SCARPONI”Il sistema giuridico è sottoposto all’erosione della finanza: i diritti fondanti della nostra Costituzione e della carta di Nizza non sono negoziabili seguendo le contingenze economiche” “quelle che ci racconta la Fornero sono illusioni ottiche: il contratto uniche che prevede la possibilità di recedere per 3 anni è senza tutele. Le lavoratrici sono più penalizzate degli uomini nella stabilizzazioni. Chiediamo di appilcare il 50% per garantire loro una protezione alla fine dell’apprendistato””L’art.18 è un principio di civiltà che dovrebbe valere per tutti: non si può discriminare licenziando senza giustificato motivo. In questa situazione è difficile che resti la tutela del lavoro femminile e le norme antidiscriminatorie per gli effetti sistemici delle nuove norme”
MENCARINI “Investire sulle generazioni future””Non è vero che chi lavora fa meno figli ed è più stressta”
AMOREVOLE “Le dimissioni in bianco non sono censite, va ripristinata la 188″ “4 filoni di discriminazioni: materinità, cura, conciliazione, flessibilità – riconoscimento competenze e carriera – stereotipi, accesso a ruoli e funzioni – molestie verbali e sessuali, mobbing””incentivare buone prassi e penalizzare comportamenti discriminatori ad es. nelle gare e appalti”
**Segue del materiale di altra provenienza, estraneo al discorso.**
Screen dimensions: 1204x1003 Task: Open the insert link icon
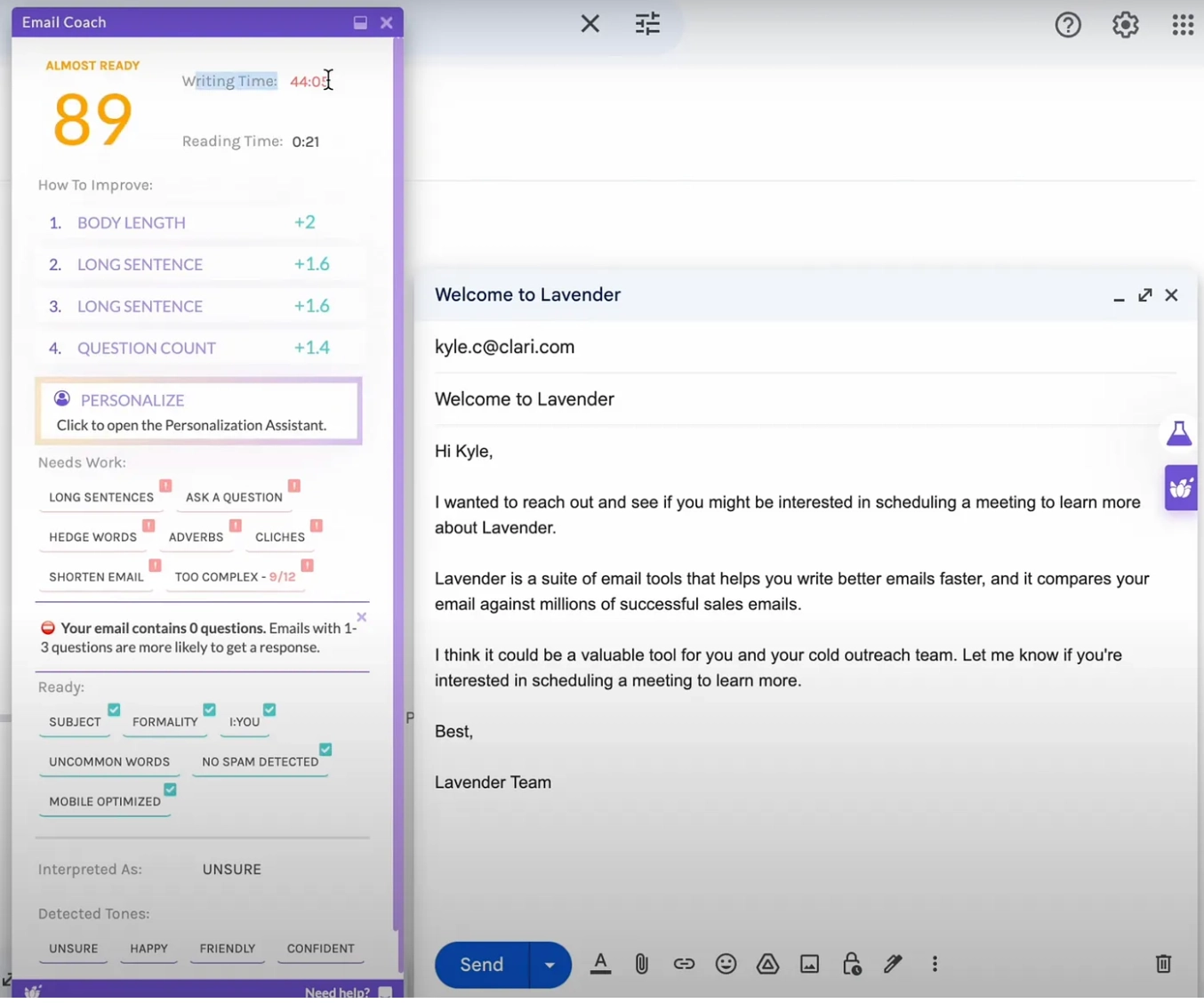point(683,964)
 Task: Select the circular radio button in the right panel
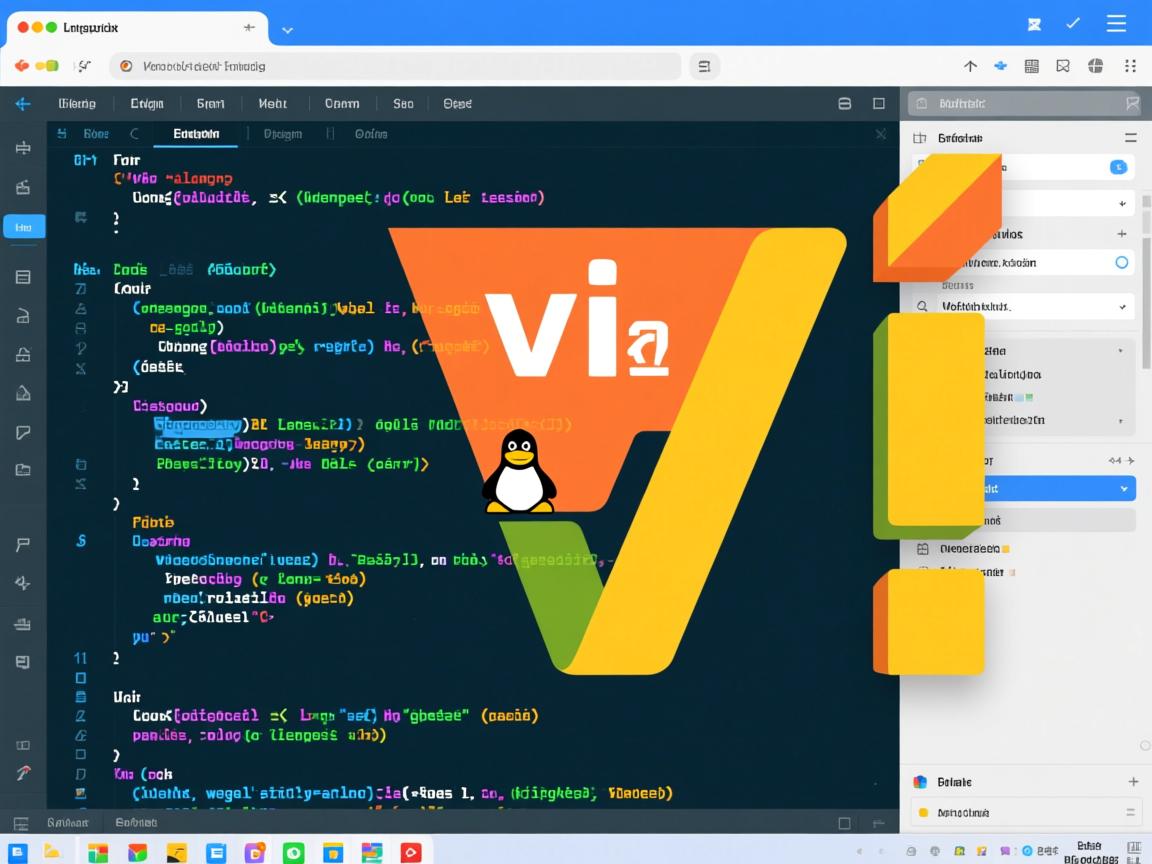1123,261
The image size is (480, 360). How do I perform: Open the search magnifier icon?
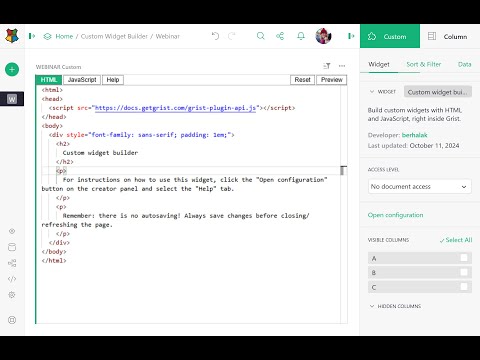pyautogui.click(x=261, y=36)
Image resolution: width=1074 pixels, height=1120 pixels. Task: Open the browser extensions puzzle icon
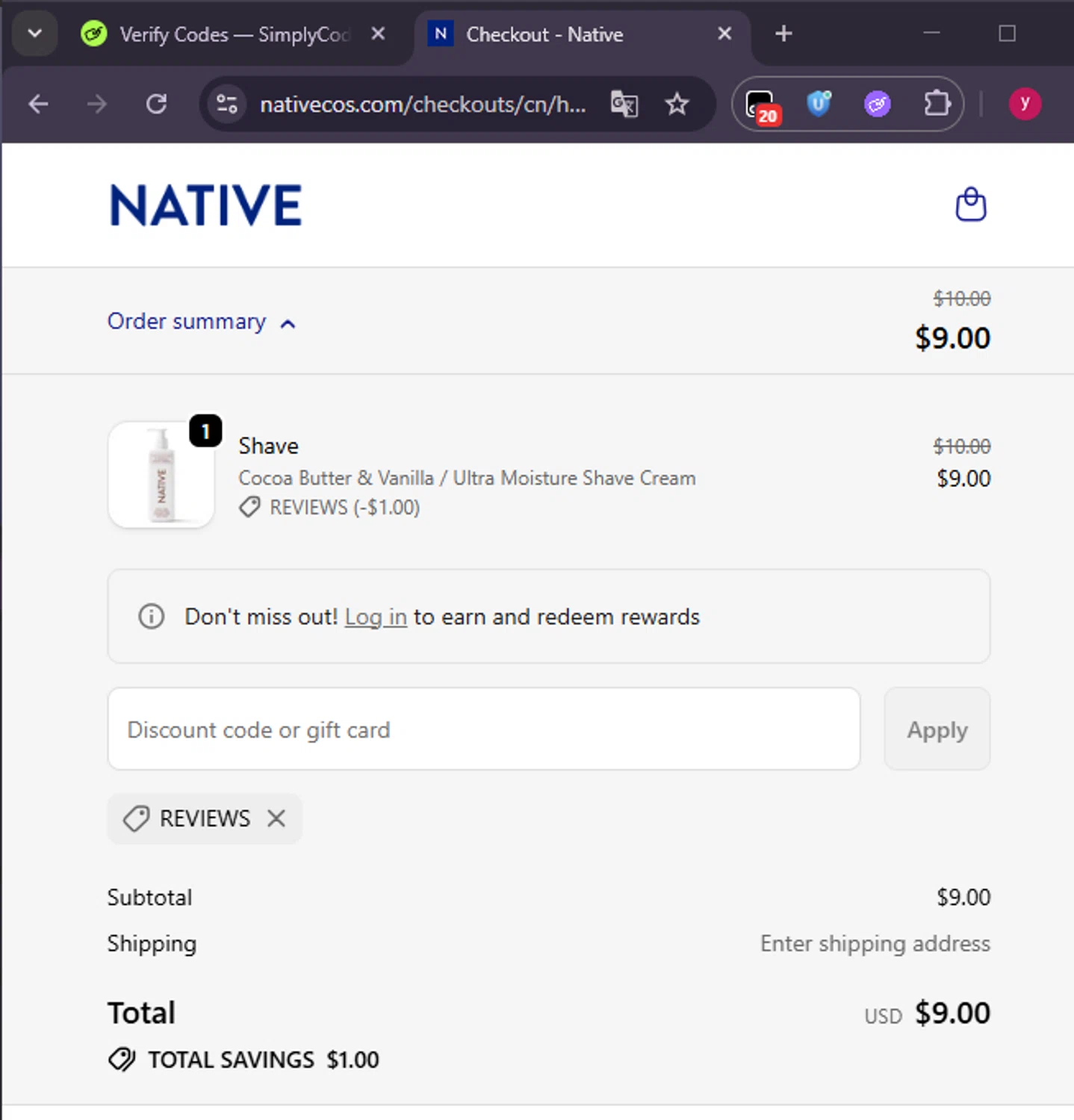click(937, 104)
TRIFILETTI “non credo alla terza via della società + equilibrata e con + servizi dove le donne lavorano di più: il nostro è un Welfare mediterraneo dove la famiglia si protegge da sola””Queste sono politiche spettacolo per coprire i buchi e misure che cercano solo il consenso politico2
BIMBI “L’Italia è sempre ripartita dalle città. riappropriamoci del federalismo”Ai miei tempi si capiva la differenza tra Marchionne e S.Giovanni Bosco””l’occupazione e la distribuzione del reddito attraverso il mercato è insufficiente per affrontare i bisogni, in particolare delle donne più povere che danno fastidio anche ad alcune operatrici e ad altre donne. Pensiamo a un maternalismo pogressista…? e a un Welfare più relazionale”
Molto da condividere, molto da criticare, molto di più da proporre e soprattutto da ottenere. Ma la domanda di fondo è:questa è la direzione giusta?